We're definitely seeing an uptick in interest for Triton Datacenter[1] from vSphere users looking for alternatives.
Aside from Triton, there's a quite a bit of interest in Proxmox and XCP-ng in the community.
While alternatives are gaining popularity, they certainly do not have the same ecosystem that VMware users are accustomed to. Organizations are going to have to pony up, or make concessions.
There is also Hyper-V and Virtual Machine Manager and Azure Stack that might be an alternative for companies that ran Windows on their vSphere environment. I've seen Windows shops already switch to that because the licensing a lot cheaper.
There's also Nutanix, RedHat and other options that people have mentioned here.
Unfortunately post-IBM aquisition, Red Hat's closest equivalent (RHEV) was killed off. You've got OpenStack and k8s VMs now, neither of which are really what people running VMWare are looking for I suspect.
It supports multiple hypervisors including VMWare, KVM, XCP-ng, etc. I haven't tried but it has some features to allow users to migrate from VMWare to Apache CloudStack with KVM and/or XCP-ng.
I wonder how this will cut into the hobbiest/learn-at-home crowd with our half width, 1U free-tier-license ESXi servers we learn our skills for our day jobs on.
Are you using live migration of running VMs, or wanting it to work in Proxmox?
Asking because in my testing of that in Proxmox 3 and 5 node clusters last month, the live migration would fail (aka just hang with no further progress) just over 20% of the time.
Haven't looked into it further (likely will though), but searching around online shows lots of other people having experienced the same issue. General sentiment seems to be "Proxmox is good for homelab and non-prod environments. But probably don't use it in production."
Check put XCP-NG if youre looking in this space. Its a mature xenserver fork with a much improved interface. Migrations work well, and it has a comparatively inexpensive vsan equivalent that works well if you prefer a hyperconverged route.

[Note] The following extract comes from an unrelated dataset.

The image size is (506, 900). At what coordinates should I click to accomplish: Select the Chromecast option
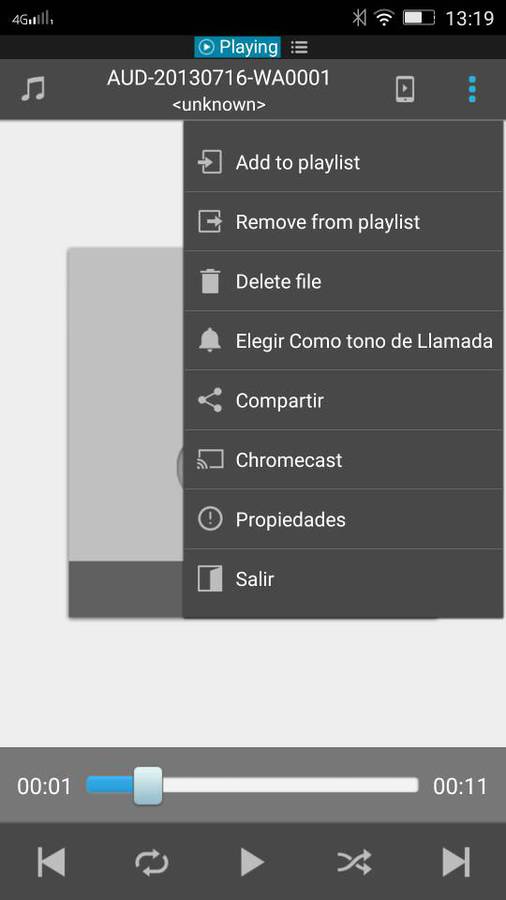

Perhaps the performance of your storage or network isn't up to scratch. I have a 3 node cluster with ceph on ssds and a 10gb network and my live migrations worked perfectly fine.
I don't think this is a concern of theirs - the new owners don't appear to have any plans for it to be around long enough to need another generation of people to run it.
It's likely that for whatever products remain after this purge, there will be no more major releases, only security patches and ever-more-expensive extended support contracts.
I think people underestimate the long term impact of this kind of thing. Giving the people who use and maybe more importantly influence the purchasing of expensive commercial products the ability to easily play with them on their own is essentially free advertising. And taking that away after you've offered it is even worse since now those same people not only can't experience your product firsthand as easily, but they now actively dislike your company for screwing up their home lab.
Maybe the bet here is that VMWare is so entrenched or the time horizon of the people making the decisions is so short that it won't matter to them personally. But I bet long term it has significant impact and makes room for competitors with more foresight.
I remember when Nicira/NSX and the concept of SDN was groundbreaking stuff. Hyperconverged had just become a thing, and VMware was the brightest star in the galaxy. Seeing it shuddered is pretty powerful.
“All licensing options including Perpetual, Support & Subscription (SnS), SaaS/hosted and subscription, as well as all editions, suites and pricing metrics of each product, unless otherwise noted, are included in this announcement. These products are no longer available for purchase.”
Honestly, looking at the list, I'm not sure what they actually still sell.
It sounds pretty unambiguous; they go out of their way to note that these products are no longer available by any means and are discontinued, and they list both vSAN and NSX.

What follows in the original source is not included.